Concernant les installations, l’Association des troupes et marins (ATME) a ​​également rapporté la semaine dernière dans EL ESPAÑOL que ni les casernes ni le personnel militaire ne sont formés pour accueillir les migrants.

« Il est frustrant qu’il n’y ait pas de fonds pour maintenir nos casernes en bon état, mais que d’un coup des millions soient trouvés pour les adapter en centres d’accueil », a résumé le président de l’ATME, Marco Antonio Gómez.

Le CEAR affirme que les conditions des migrants dans ces centres sont généralement « adéquates et répondent aux normes minimales ». Toutefois, Raquel Santos estime que « la controverse est générée parce que la politique d’immigration est très utilitaire« , alors qu’elle devrait se préoccuper de « protéger les droits des personnes ».

Centres pour mineurs

Les mineurs non accompagnés représentent un nombre beaucoup plus faible que le reste des migrants hébergés dans les centres de premier accueil en Espagne, mais ils sont devenus involontairement les protagonistes d’une bataille partisane encore plus féroce.

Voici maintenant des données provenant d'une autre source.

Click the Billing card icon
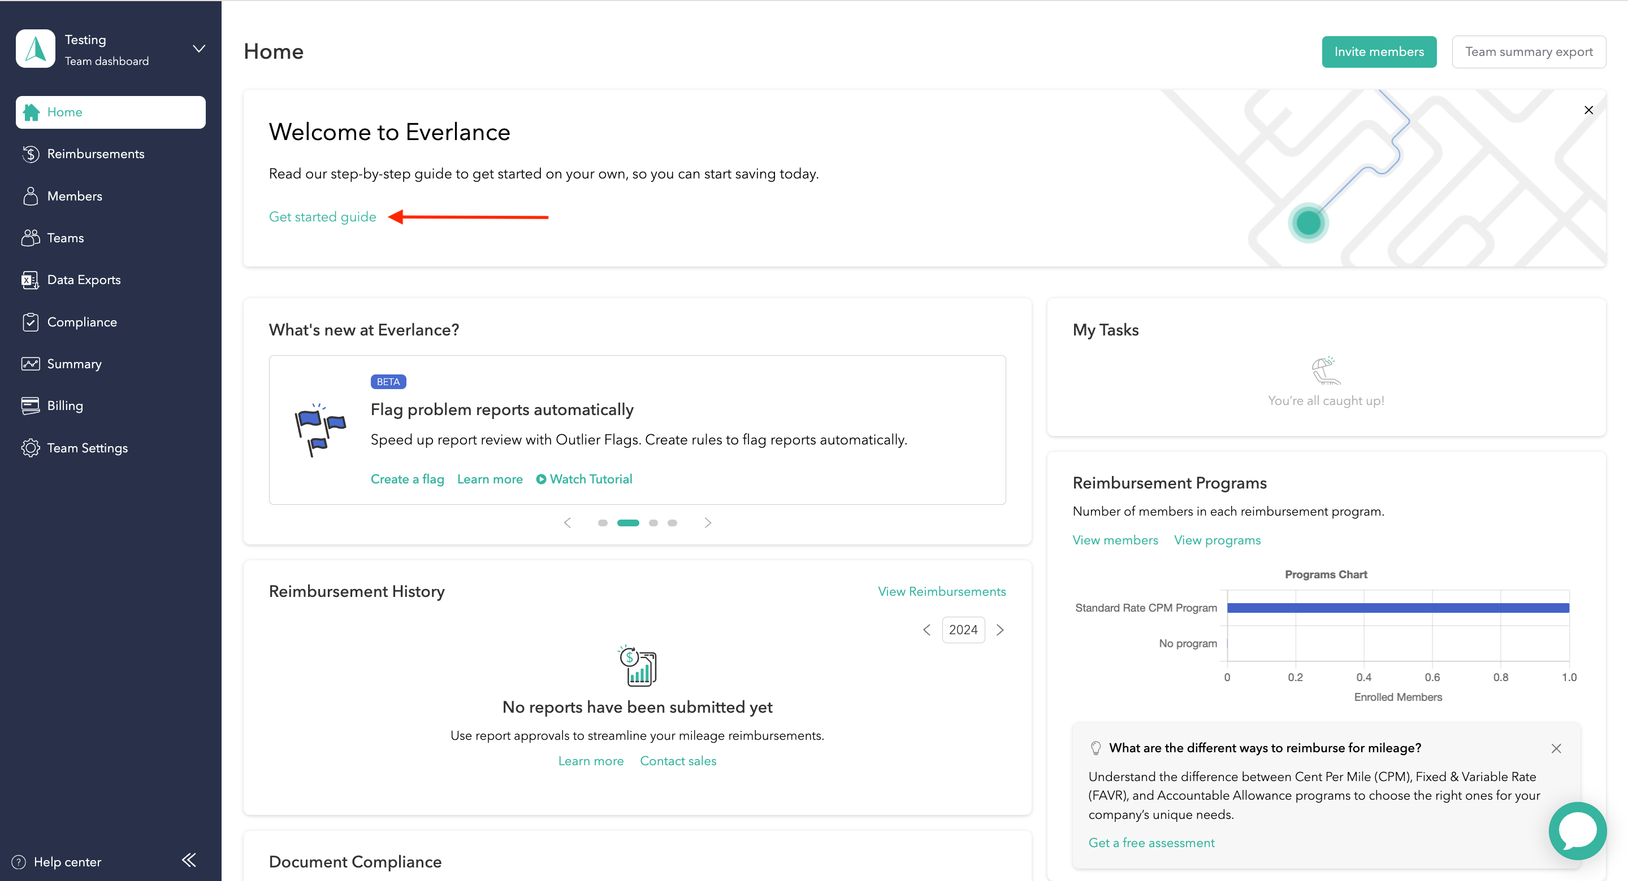 (30, 406)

Les communautés s’en occupent et, même s’il n’existe pas de chiffres unifiés, EL ESPAÑOL a récemment compilé des données provenant des différents départements pour conclure qu’en juillet de cette année, il y avait environ 13 400 mineurs migrants répandu dans tout le pays.

La plupart sont en Îles Canaries (5 500), Catalogne (2,369) et Madrid (1 200). Dans cette dernière communauté, ils précisent cependant que jusqu’à présent cette année, ils ont pris en charge près de 2 000 mineurs.

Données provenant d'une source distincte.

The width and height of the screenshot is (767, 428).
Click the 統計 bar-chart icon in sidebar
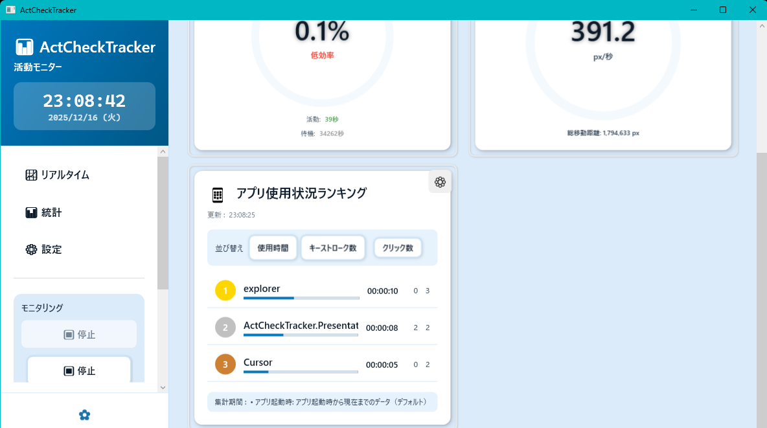coord(30,212)
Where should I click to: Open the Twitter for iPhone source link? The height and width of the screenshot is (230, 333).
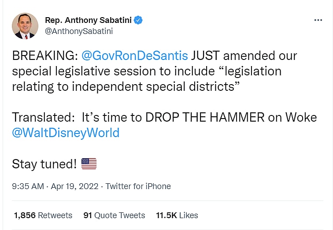(138, 186)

La répartition depuis les îles Canaries, où la plupart arrivent par voie maritime, vers la péninsule est devenue l’une des grandes bagarres politiques de ces derniers mois. D’abord Vox a brisé les gouvernements autonomes qu’il a partagé avec le PP, lorsque le parti populaire a accepté de négocier la répartition de 347 mineurs dans différentes communautés. Mais trois mois plus tard, ce déménagement n’a même pas eu lieu.

Les Juntes ont rejeté la répartition des mineurs en Catalogne, tandis que le PSOE et le PP s’affrontent sur la réforme de la loi sur l’immigration et maintiennent les négociations en suspens. Le président des Canaries, Fernando Clavijo, demandait déjà avant l’été de débloquer ce gâchis. Lors de sa dernière apparition à la Moncloa, il a fait des reproches aux deux partis majoritaires.

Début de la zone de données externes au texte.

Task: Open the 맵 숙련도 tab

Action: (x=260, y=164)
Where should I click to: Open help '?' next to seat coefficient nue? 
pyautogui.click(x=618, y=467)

« Au niveau politique, les solutions urgentes et immédiates qui s’imposent ne sont pas trouvées, car il n’est pas dépolitisé cette urgence humanitaire », déclare Sara Collantesspécialiste des migrations à l’Unicef ​​​​Espagne.

L’organisation considère qu’il est « essentiel que les négociations reprennent pour adopter le plus rapidement possible un système de transfert efficace, agile et solidaire ». « Ce système doit être accompagné un financement et un soutien suffisants du gouvernement central pour les îles Canaries et pour le reste des communautés autonomes », ajoutent-ils.

Mais la distribution continue sans avoir lieu et l’accueil des migrants continue d’alimenter les contestations politiques. L’Espagne ne veut pas être comme l’Italie, mais elle ne sait pas non plus comment résoudre sur son territoire la gestion migratoire que le gouvernement Meloni et d’autres partenaires européens entendent transférer au-delà de ses frontières.